## START

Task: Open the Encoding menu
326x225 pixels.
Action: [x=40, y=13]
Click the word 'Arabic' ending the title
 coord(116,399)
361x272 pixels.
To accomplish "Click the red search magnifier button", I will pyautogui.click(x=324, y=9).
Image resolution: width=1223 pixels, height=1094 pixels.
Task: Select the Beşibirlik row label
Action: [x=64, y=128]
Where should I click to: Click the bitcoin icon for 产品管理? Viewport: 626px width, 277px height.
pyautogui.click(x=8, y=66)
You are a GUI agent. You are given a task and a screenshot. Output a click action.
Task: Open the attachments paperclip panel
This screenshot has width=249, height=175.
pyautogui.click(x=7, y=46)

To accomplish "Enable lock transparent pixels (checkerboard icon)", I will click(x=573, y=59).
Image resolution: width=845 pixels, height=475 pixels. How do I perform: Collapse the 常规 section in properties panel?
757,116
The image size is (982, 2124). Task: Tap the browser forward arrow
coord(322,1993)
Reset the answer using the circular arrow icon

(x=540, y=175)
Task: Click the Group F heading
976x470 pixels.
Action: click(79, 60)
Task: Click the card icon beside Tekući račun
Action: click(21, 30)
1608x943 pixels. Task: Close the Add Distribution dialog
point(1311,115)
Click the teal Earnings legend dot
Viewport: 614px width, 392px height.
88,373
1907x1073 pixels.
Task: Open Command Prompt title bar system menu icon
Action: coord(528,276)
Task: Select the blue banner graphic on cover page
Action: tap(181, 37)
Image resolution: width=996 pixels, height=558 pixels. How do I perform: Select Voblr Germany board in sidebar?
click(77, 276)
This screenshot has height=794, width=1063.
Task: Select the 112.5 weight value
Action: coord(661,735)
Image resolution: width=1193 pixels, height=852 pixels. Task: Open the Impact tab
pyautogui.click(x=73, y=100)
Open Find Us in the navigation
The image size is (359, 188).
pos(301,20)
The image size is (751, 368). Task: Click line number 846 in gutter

## END

Directions: How many lines of the records above contain the string "Select"? Reply with the number only.

Expected output: 4